- Poster of Ya Rab
- Directed by: Hasnain Hyderabadwala
- Written by: Ikram Akhtar
- Screenplay by: Virendra Singh Patyal
- Story by: Ikram Akhtar
- Produced by: Mohsin Ali Khan Meesam Ali Khan Hoori Ali Khan
- Starring: Ajaz Khan Arjumman Mughal Vikram Singh Manzar Sehbai Akhilendra Mishra Imran Hasnee
- Edited by: Sanjay Ingle
- Music by: Amjad - Nadeem
- Production company: True Films
- Distributed by: Vishesh Films
- Release date: 7 February 2014 (India);
- Running time: 120 minutes
- Country: India
- Language: Hindi
- Budget: ₹ 2.50 crore

= Ya Rab =

Ya Rab is a 2014 Indian Hindi-language film directed by Hasnain Hyderabadwala, and starring Ajaz Khan, Arjumman Mughal, Raju Kher, Vikram Singh and Imran Hasnee. The film shows the battle between two ideologies. One group represents the Islamic principles of compassion and respect for human life, while the other incites youth to avenge alleged atrocities against Muslims.
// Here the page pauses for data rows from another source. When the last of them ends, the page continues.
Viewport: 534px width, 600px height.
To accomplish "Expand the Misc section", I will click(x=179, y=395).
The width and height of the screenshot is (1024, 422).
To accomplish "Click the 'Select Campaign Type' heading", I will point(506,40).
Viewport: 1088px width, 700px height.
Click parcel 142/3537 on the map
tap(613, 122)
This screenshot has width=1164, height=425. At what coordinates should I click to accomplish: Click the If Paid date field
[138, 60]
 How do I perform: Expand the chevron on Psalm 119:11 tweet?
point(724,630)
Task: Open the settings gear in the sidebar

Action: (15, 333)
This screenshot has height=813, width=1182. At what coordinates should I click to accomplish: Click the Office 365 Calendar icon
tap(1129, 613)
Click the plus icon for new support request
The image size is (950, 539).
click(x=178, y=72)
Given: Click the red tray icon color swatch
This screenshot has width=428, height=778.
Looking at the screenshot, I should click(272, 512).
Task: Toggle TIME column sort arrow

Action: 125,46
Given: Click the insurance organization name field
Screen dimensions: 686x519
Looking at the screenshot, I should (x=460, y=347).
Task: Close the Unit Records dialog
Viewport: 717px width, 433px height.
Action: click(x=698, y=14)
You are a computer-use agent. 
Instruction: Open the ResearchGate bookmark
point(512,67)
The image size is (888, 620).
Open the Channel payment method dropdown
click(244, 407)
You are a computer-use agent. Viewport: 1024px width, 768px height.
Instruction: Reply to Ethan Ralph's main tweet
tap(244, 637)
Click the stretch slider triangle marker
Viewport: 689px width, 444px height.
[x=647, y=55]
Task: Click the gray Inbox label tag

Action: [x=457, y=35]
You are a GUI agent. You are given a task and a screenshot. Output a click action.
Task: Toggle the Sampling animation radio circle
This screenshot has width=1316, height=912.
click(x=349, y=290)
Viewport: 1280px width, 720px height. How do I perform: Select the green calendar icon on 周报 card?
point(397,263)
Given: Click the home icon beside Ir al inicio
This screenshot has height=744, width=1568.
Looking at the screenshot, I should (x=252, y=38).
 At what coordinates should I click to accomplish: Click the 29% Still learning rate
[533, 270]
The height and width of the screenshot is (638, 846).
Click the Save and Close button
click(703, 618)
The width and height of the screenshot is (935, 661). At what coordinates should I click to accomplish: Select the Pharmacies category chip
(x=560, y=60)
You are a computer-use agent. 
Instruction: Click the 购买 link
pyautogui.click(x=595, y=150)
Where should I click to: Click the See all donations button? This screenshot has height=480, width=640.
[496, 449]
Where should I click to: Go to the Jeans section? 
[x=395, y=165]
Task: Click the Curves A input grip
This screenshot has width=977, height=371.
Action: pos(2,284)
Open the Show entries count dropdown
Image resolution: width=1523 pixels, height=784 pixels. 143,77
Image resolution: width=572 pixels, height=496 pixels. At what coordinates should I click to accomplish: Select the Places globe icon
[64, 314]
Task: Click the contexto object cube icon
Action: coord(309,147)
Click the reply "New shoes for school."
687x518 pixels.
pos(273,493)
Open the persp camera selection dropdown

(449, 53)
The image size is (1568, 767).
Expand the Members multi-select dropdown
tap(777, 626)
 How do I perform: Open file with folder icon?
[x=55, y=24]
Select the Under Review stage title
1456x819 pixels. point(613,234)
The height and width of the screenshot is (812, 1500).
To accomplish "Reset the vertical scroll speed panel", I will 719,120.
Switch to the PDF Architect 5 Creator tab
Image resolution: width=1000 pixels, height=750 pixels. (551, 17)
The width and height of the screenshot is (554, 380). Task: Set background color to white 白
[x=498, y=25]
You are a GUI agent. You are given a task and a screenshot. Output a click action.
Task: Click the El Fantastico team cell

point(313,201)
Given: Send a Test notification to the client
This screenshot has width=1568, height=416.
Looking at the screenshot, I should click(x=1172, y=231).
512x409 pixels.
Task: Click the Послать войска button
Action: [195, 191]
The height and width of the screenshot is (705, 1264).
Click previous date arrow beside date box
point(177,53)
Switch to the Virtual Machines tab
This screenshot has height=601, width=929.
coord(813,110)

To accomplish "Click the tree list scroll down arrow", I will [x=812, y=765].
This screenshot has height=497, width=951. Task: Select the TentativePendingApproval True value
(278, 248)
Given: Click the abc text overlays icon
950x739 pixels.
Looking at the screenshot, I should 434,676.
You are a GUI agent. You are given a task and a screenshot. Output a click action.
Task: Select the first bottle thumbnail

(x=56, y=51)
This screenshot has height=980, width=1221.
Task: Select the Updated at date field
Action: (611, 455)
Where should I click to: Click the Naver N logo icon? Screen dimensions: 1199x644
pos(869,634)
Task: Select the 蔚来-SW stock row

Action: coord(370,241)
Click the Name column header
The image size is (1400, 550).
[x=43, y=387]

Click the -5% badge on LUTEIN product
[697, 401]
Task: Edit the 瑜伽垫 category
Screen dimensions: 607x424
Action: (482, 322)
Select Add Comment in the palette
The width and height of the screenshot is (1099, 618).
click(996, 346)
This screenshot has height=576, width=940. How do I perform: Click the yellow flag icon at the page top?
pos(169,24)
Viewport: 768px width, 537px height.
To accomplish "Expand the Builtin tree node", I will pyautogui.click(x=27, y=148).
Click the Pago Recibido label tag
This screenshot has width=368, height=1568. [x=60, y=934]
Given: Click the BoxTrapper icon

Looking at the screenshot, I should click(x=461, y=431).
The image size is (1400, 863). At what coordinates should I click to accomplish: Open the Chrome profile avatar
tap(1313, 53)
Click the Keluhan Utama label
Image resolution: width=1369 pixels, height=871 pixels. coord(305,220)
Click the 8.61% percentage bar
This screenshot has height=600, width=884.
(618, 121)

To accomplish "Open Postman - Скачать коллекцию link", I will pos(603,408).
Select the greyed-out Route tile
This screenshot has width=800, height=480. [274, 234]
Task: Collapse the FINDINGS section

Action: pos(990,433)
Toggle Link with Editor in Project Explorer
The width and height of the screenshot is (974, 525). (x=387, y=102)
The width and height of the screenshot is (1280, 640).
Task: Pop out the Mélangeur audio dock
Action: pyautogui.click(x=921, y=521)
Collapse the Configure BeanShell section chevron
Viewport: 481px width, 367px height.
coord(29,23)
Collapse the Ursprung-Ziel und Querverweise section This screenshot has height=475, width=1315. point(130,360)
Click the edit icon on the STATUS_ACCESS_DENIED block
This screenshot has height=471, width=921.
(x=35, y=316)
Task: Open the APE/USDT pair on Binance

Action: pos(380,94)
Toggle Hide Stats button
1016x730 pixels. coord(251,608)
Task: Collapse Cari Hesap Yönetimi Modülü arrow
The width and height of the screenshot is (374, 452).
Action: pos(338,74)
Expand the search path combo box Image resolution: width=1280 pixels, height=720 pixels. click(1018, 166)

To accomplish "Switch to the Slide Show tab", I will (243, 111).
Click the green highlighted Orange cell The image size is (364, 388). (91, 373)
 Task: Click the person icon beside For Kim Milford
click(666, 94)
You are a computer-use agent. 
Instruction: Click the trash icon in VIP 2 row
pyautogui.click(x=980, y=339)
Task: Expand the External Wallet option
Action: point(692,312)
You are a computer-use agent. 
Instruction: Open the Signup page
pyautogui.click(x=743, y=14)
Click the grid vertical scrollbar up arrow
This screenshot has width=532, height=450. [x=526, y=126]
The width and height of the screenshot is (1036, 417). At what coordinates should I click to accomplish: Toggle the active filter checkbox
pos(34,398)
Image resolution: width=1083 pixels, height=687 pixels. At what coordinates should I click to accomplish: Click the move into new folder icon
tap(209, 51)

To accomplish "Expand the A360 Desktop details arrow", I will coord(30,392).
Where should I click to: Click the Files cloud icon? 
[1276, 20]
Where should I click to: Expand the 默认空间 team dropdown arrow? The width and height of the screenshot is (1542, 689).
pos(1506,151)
Filmmaker Mahesh Bhatt promoted Ya Rab. It was released on 7 February 2014 through his company, Vishesh Films.

==Plot==
Ikram (Raju Kher) is a practicing Muslim living happily with his family in Lucknow. His brother, Maulana Jilani (Akhilendra Mishra), is a much respected Muslim face. Having a huge following, the maulana gets his followers out of trouble with the authorities, thus adding to his power. But the maulana’s intentions are not what they seem to be. He has a sinister side to him, that of inciting mobs and spreading terrorism. He specialises in choosing boys for suicide bombing missions and brainwashes them in various ways, including showing them films of atrocities against Muslims.

On the tail of the maulana is the ATS cop, Rann Vijay Singh (Ajaz Khan), who has information that something is slated to happen in Lucknow on a certain date. Khan's love life has been shattered after his Muslim fiancée learnt that her brother is also a terrorist. She decides to atone for him by not marrying. Gradually, Ran Vijay has zeroed in on the maulana and worked out that a suicide bomber will destroy a crowded mall in the city. He makes it to the mall, only to see the bomb going off.

The bomb blast will haunt the maulana, as one of the victims is his brother’s pregnant daughter-in-law, Amreen (Arjumman Mughal). Ran Vijay’a hopes rested on her since she was seen talking to the bomber before it went off, which meant she knew him. She is the only witness to the bombing, but she is brain-dead. While the surgeon Dr.Mazhar (Manzar Sehbai) wants to keep her alive till the doctors can bring the child out of her, the maulana makes all the efforts to kill her, including threatening Dr.Mazhar with mob violence and the destruction of his hospital.

==Cast==
- Ajaz Khan .. Ran Vijay Singh
- Arjumman Mughal .. Amreen
- Vikram Singh .. Imran Khan
- Raju Kher	 .. Ikram
- Akhilendra Mishra	 .. Maulana Jilani
- Manzar Sehbai .. Dr. Mazhar
- Indrapal Ahuja	 .. Afzal
- Neha Baam	 .. Ikram's mother
- Vikram Dahiya	 .. Aslam Goonga
- Rakesh Deewana	 .. Nanhey Nawab
- Rajesh Gupta	 .. A.T.S Officer
- Imran Hasnee	 .. Javed
- Abizer Hyderabadwala	 .. Hamja
- Jasbir Jassi	 .. Jasbir A.T.S Officer

==Release==
Jamiat Ulama-e-Maharashtra filed a PIL before Bombay High Court against the release of the movie. Later, the Bombay High Court permitted release of Ya Rab of 7 February 2014 without controversial scenes and dialogues.

The film was released on 7 February 2014.